> Instructions to follow:
Reproduce word for word the data from the line containing "is (884, 555)." through the end, including both, and omit the pictures.

------------------------

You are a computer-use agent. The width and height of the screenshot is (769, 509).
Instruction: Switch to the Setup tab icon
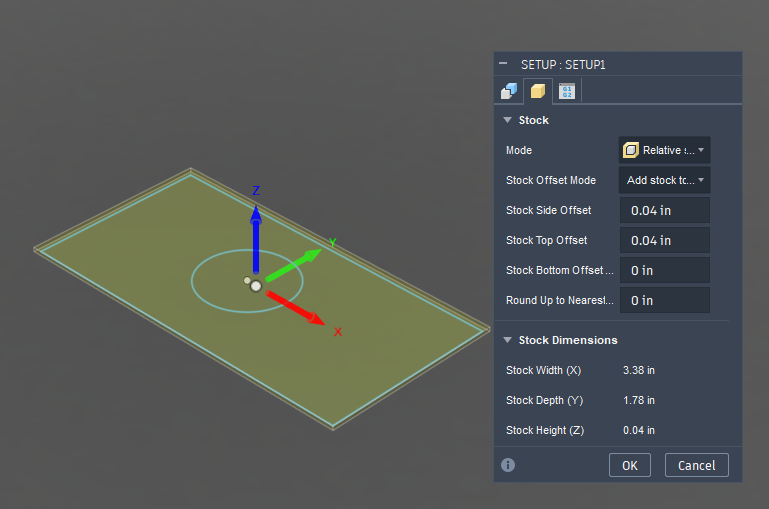(509, 91)
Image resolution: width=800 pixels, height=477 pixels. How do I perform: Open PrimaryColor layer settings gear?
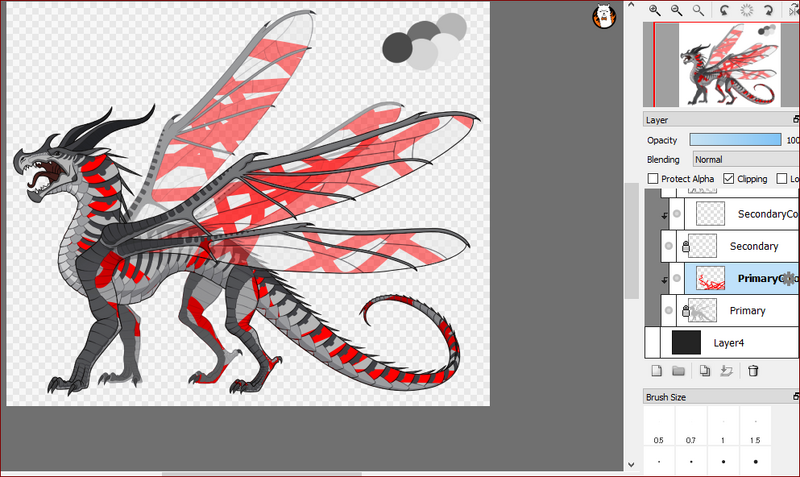788,279
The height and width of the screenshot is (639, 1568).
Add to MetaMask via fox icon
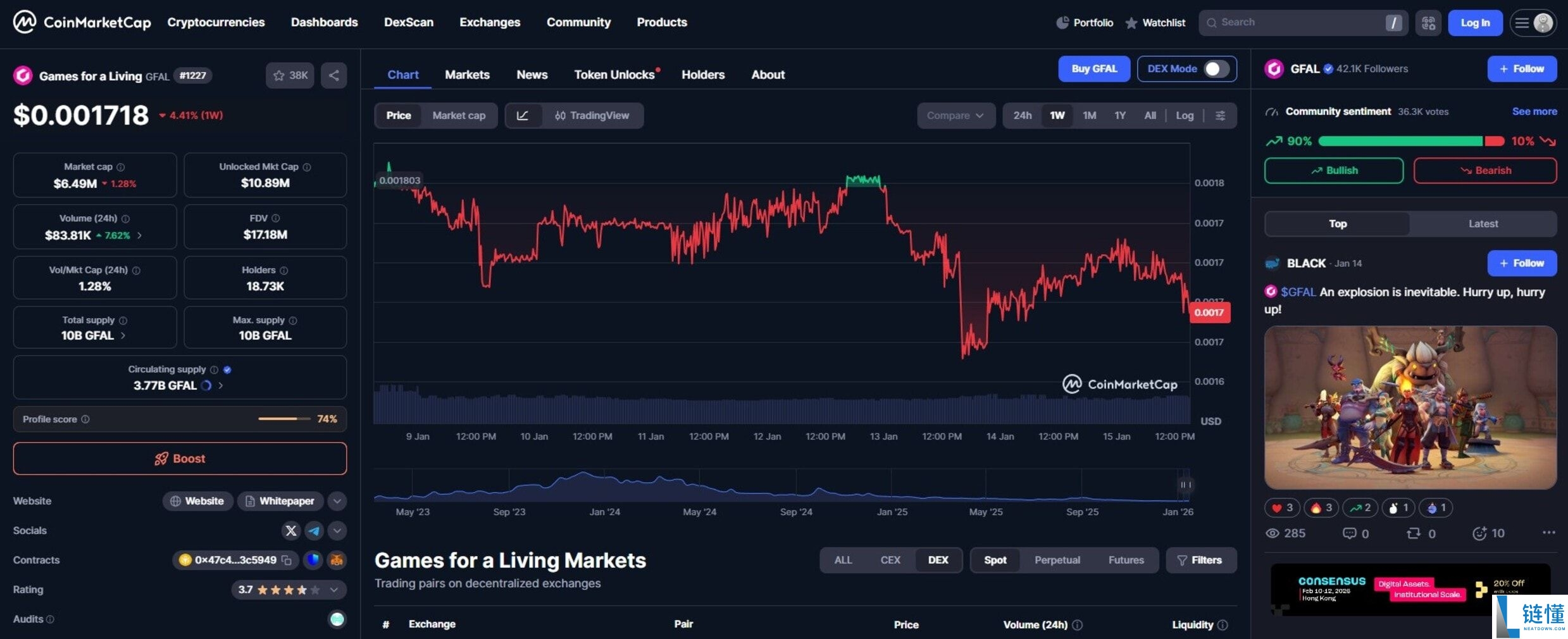[337, 560]
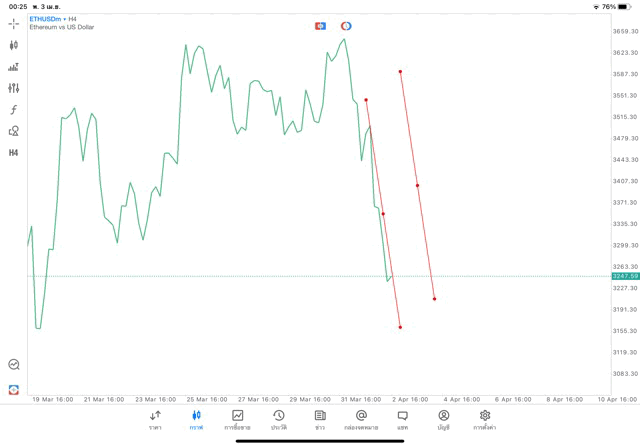Open the กล่องจดหมาย (Mailbox) tab
The image size is (640, 447).
click(361, 420)
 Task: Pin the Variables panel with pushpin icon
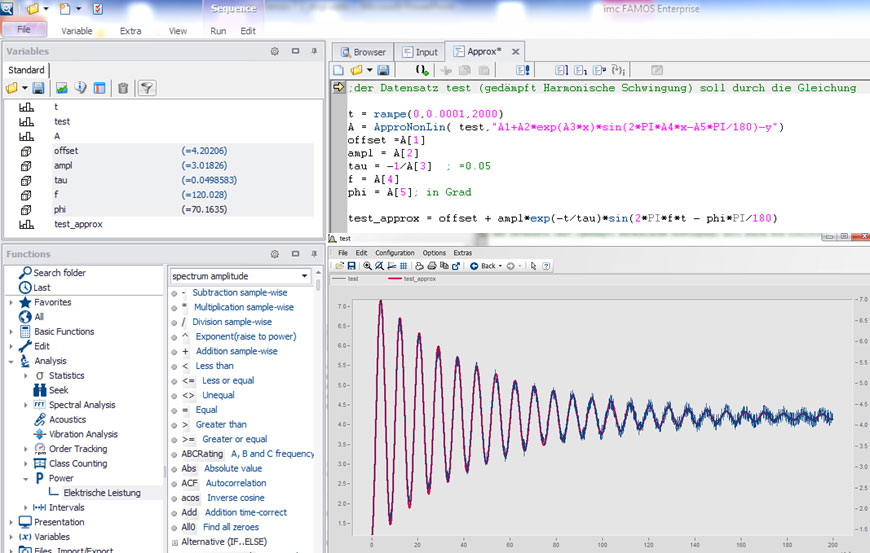315,51
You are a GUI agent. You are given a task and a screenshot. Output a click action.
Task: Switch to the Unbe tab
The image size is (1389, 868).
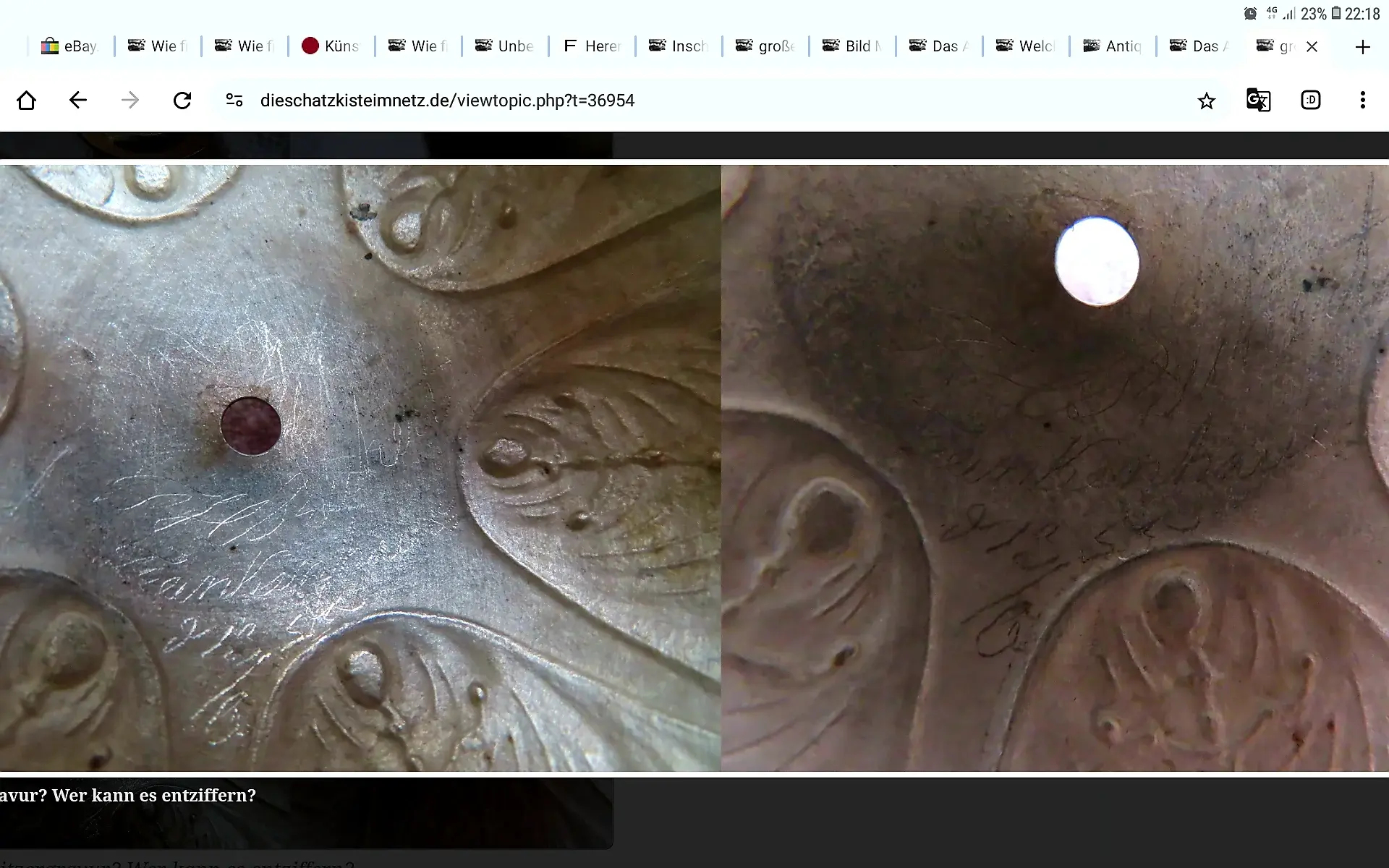point(505,46)

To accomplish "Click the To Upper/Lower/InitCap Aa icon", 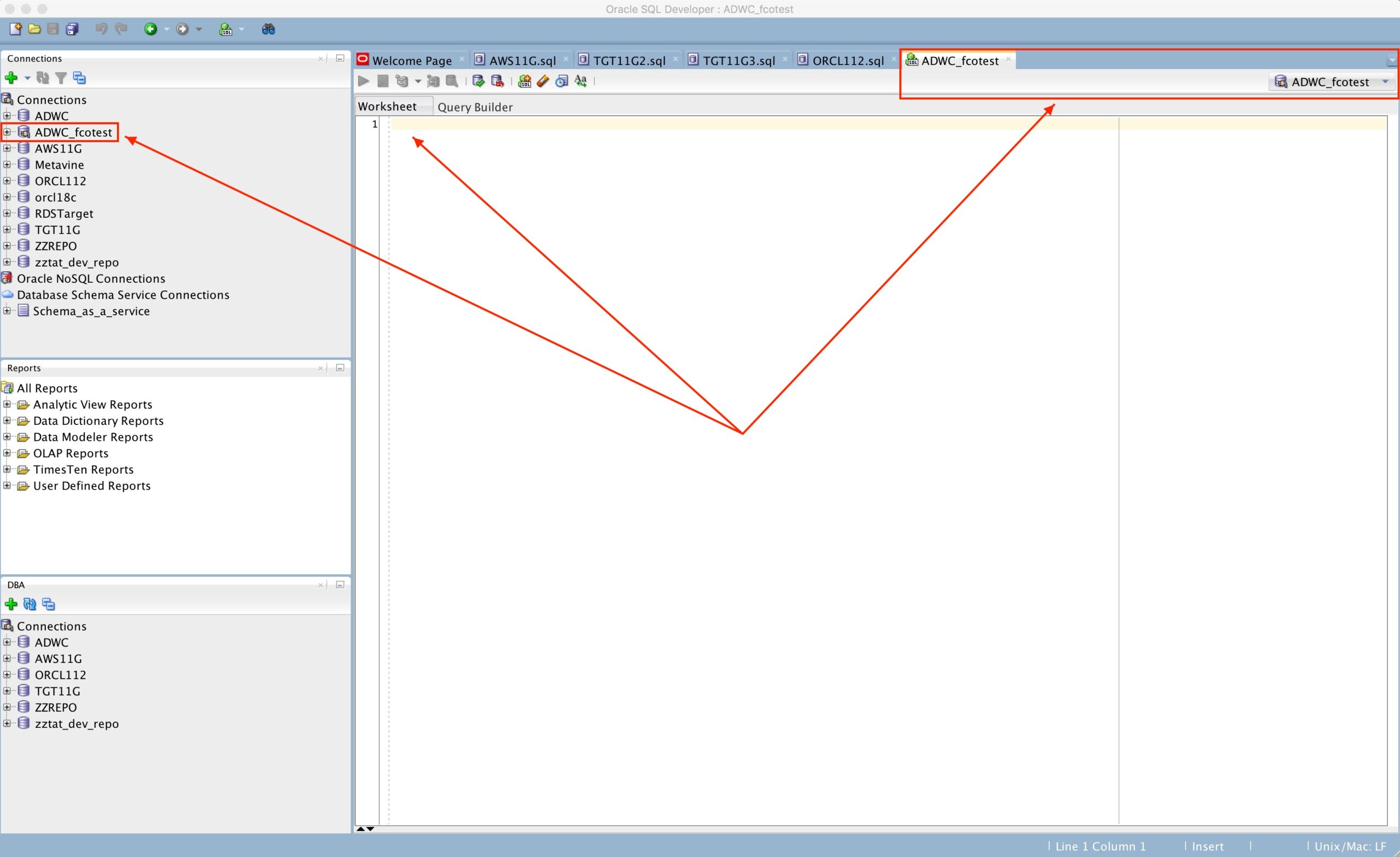I will tap(581, 81).
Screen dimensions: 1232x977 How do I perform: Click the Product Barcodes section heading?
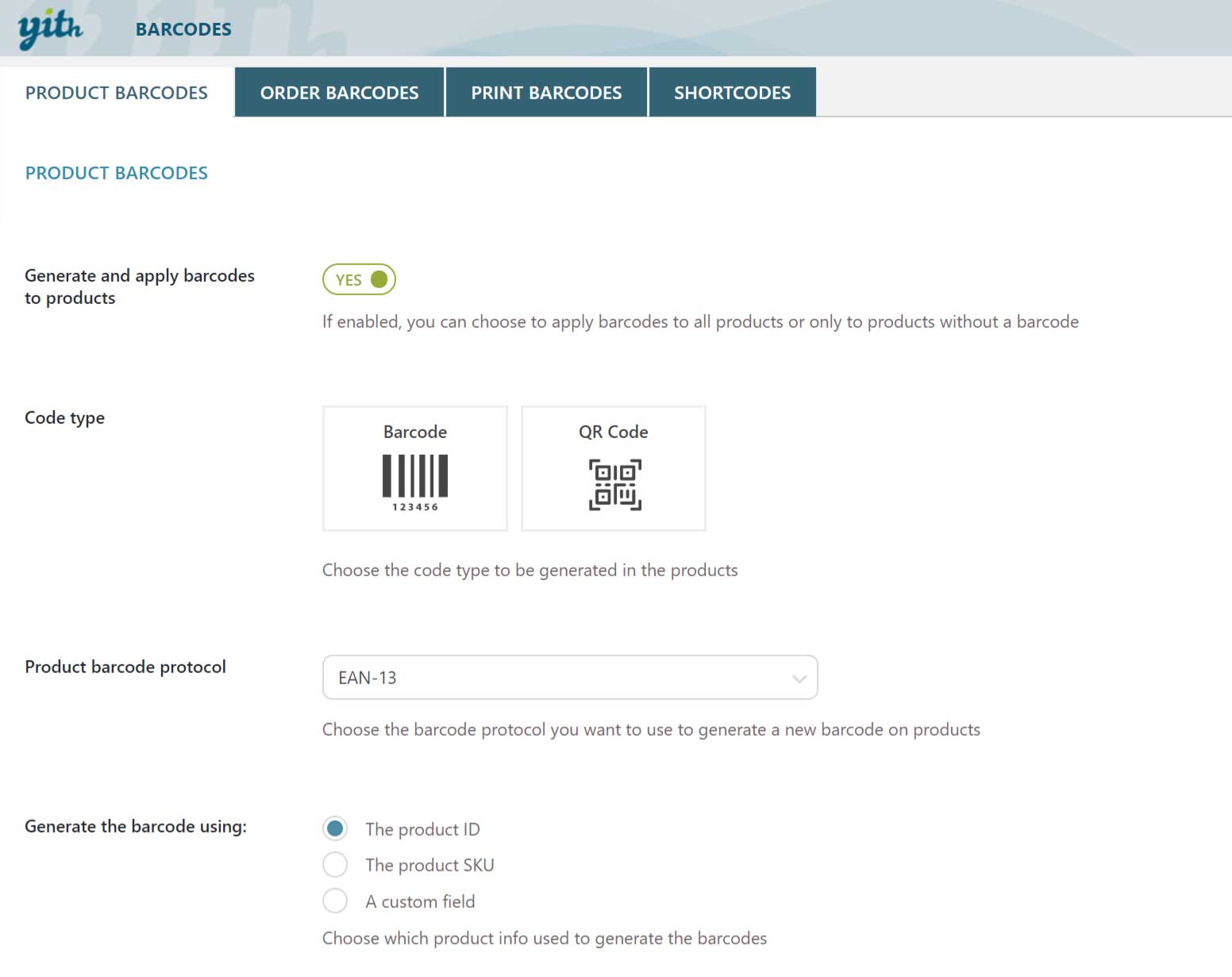pyautogui.click(x=117, y=173)
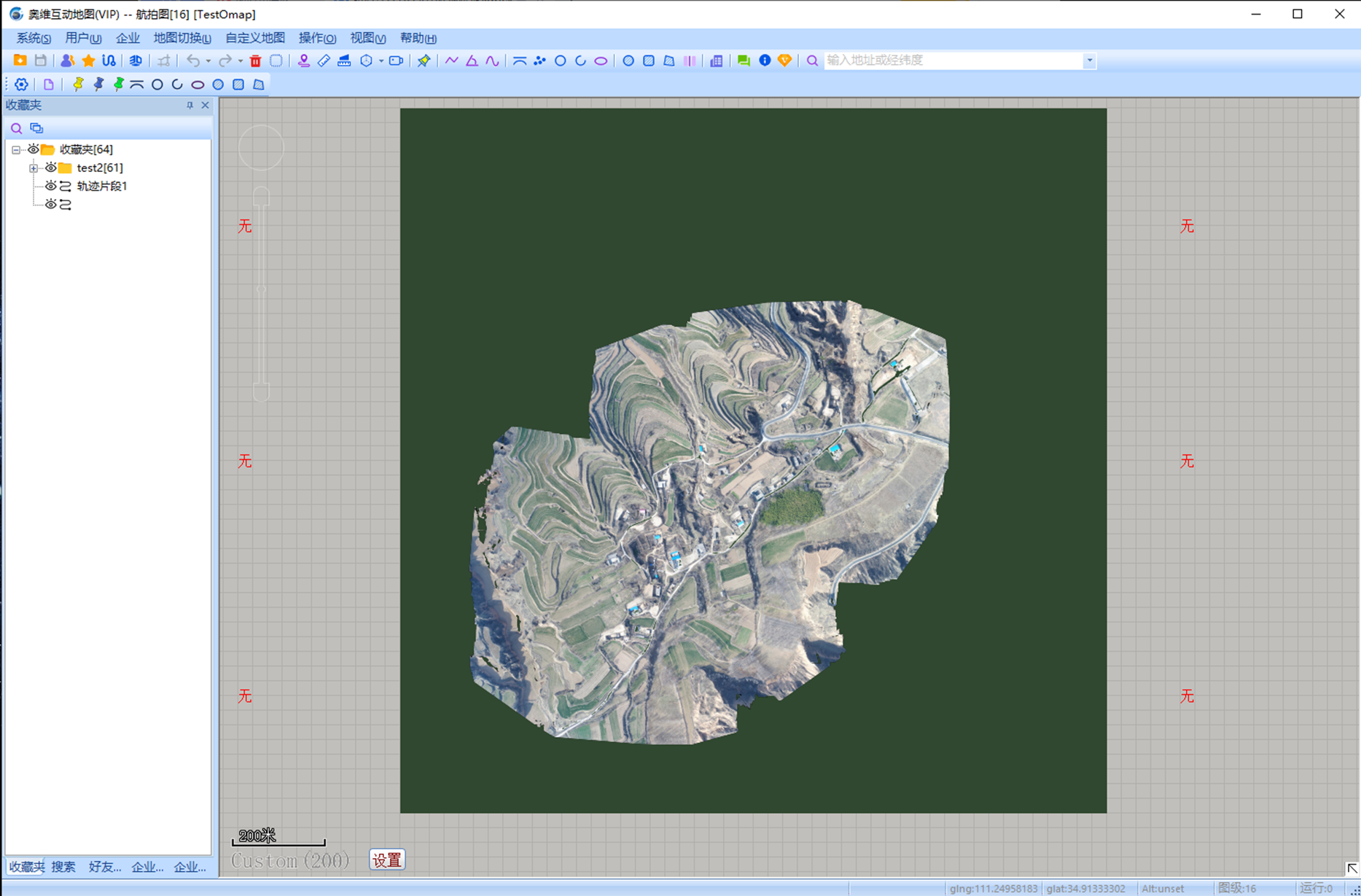Click the yellow star favorites icon
Screen dimensions: 1361x896
pos(88,61)
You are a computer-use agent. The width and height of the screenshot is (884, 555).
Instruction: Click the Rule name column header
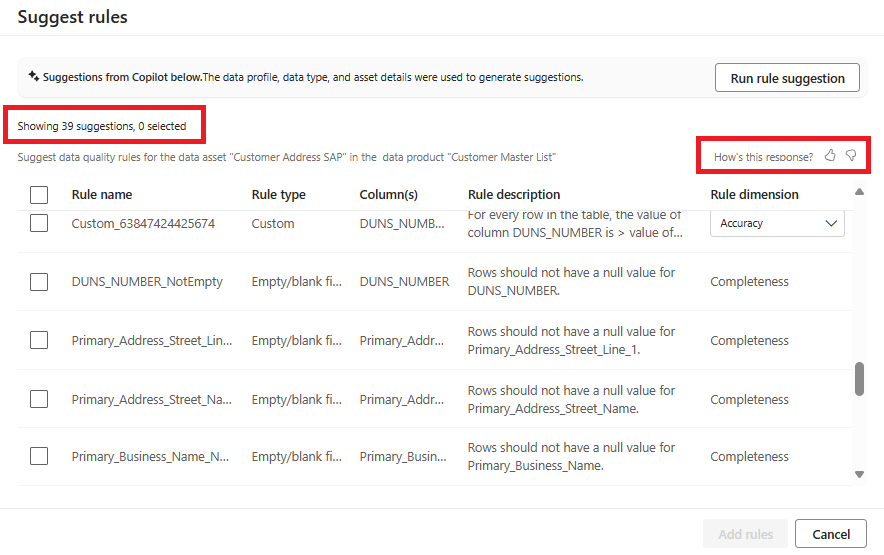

------------------------

> The completed task:
You are a computer-use agent. The width and height of the screenshot is (884, 555).
Instruction: Click the Rule name column header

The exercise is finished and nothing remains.